• Task requirements: Please make an exact transcription of all the data that follows.

Stored data
§ §

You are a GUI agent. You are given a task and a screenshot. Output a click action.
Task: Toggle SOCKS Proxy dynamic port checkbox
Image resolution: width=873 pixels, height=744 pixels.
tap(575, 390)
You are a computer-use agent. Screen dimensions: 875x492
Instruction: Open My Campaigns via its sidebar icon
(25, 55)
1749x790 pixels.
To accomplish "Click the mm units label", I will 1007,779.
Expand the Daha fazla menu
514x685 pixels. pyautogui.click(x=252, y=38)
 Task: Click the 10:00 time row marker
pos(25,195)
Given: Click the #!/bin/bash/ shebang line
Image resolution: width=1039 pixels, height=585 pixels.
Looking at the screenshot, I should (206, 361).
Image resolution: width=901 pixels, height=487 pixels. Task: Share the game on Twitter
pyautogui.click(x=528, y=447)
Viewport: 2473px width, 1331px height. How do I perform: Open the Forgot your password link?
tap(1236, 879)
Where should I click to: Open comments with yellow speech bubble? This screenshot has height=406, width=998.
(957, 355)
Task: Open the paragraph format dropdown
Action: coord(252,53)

§ §

• Your response:
You are a GUI agent. You are given a task and a screenshot. Output a click action.
Task: Toggle SOCKS Proxy dynamic port checkbox
Image resolution: width=873 pixels, height=744 pixels.
tap(575, 390)
You are a computer-use agent. Screen dimensions: 875x492
Instruction: Open My Campaigns via its sidebar icon
(25, 55)
1749x790 pixels.
To accomplish "Click the mm units label", I will 1007,779.
Expand the Daha fazla menu
514x685 pixels. pyautogui.click(x=252, y=38)
 Task: Click the 10:00 time row marker
pos(25,195)
Given: Click the #!/bin/bash/ shebang line
Image resolution: width=1039 pixels, height=585 pixels.
Looking at the screenshot, I should (206, 361).
Image resolution: width=901 pixels, height=487 pixels. Task: Share the game on Twitter
pyautogui.click(x=528, y=447)
Viewport: 2473px width, 1331px height. How do I perform: Open the Forgot your password link?
tap(1236, 879)
Where should I click to: Open comments with yellow speech bubble? This screenshot has height=406, width=998.
(957, 355)
Task: Open the paragraph format dropdown
Action: coord(252,53)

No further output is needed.